REQUESTS.
1. For each statement about the London market report, answer yes or no and quote the exact words from the report that decide it. (a) The FTSE 250 fell. (b) Evolution Securities set a 5,595p target price for Randgold Resources. (c) Randgold shares fell after the broker's comment.
2. Carry on the London market report from its last sentence.

SUPPLIED TEXT.
## start

In London the FTSE 100 rose 20.85 points to 5,266.06; the FTSE 250 dropped 66.18 points to 9,788.31; the FTSE All-Share climbed 8.02 points to 2,714.61; and the FTSE AIM Index trickled 2.74 points lower to 686.51.

Brokers' Notes

Evolution Securities issued a "sell" recommendation for mining company Randgold Resources (RRS) with a 4,000p target price. Having originally expectations that the vaunted Purple Patch in the Yalea decline would be reached in late 2009, the group has once again disappointed shareholders with a further delay taking it into 2011. The broker commented that mining this area of the deposit is important as its higher grades would have helped offset the decline at Morila. Consequently, attributable output in 2010 is expected to be about the same as in 2008, and still less than that achieved in 2006. Even allowing for substantial future growth, Evolution believes that the group's shares leave little scope for further upsets and delays. Randgold shares climbed 130p to 5,595p despite the negative comment.

## end

STORED ROWS.
## start

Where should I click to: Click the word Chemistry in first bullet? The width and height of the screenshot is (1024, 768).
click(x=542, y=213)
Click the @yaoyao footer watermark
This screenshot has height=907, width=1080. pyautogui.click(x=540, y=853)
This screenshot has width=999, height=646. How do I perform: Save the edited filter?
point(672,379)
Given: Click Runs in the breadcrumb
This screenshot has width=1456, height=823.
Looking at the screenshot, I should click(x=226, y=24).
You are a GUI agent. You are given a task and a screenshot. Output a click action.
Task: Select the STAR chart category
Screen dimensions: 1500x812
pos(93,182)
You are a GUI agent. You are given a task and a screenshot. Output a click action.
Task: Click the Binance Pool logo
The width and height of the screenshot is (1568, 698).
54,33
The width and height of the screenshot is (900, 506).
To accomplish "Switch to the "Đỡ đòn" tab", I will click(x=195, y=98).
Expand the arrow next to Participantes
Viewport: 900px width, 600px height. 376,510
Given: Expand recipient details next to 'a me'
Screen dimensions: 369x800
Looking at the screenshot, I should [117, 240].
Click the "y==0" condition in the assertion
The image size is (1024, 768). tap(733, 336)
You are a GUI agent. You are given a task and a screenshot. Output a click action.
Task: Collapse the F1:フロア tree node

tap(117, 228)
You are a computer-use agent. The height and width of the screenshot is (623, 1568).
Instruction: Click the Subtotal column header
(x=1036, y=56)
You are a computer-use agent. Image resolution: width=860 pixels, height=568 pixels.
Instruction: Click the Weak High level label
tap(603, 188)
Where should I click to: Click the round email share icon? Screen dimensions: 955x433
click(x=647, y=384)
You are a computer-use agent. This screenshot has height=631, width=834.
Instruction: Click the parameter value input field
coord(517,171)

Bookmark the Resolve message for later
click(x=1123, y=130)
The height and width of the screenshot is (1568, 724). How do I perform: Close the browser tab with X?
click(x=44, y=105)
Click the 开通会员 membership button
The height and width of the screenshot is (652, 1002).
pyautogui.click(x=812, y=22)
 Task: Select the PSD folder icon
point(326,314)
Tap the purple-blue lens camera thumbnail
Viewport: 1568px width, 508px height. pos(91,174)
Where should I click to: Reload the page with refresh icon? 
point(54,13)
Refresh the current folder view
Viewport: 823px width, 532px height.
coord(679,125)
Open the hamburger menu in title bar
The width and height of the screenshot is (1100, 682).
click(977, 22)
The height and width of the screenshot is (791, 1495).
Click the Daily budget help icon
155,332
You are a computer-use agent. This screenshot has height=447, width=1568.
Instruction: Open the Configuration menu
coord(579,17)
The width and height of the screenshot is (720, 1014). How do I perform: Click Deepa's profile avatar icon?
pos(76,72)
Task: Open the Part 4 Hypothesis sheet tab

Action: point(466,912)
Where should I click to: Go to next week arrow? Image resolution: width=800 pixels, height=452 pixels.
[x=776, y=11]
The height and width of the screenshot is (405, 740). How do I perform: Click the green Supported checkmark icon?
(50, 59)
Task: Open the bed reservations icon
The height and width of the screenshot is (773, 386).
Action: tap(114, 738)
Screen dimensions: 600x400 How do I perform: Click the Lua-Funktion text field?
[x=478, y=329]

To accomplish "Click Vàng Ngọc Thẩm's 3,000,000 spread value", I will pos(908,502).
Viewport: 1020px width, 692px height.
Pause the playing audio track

## end

WRITTEN ANSWERS.
1.
(a) Yes: "the FTSE 250 dropped 66.18 points to 9,788.31"
(b) No: "with a 4,000p target price"
(c) No: "Randgold shares climbed 130p to 5,595p despite the negative comment."

2.
Brewin Dolphin downgraded its recommendation for care home services company Southern Cross Health (SCHE) from "hold" to "sell" with a 10p target price. Following a poor third quarter trading update and ongoing occupancy headwinds, the broker lowered its earnings per share forecasts by 27% for the 2010 financial year. It said that the weakness reflects both occupancy and cost disappointments. Given the downbeat assessment of Southern Cross' occupancy outlook, Brewin believes that the prospect of moving to a loss-making position by 2012 and not having sufficient cash flow to meet quarterly rent obligations is realistic. In the absence of some meaningful rental concessions from the landlords, the earnings outlook is set to remain hugely uncertain on a 2-3 year view, the broker added. The shares tumbled 2.75p to 25.75p.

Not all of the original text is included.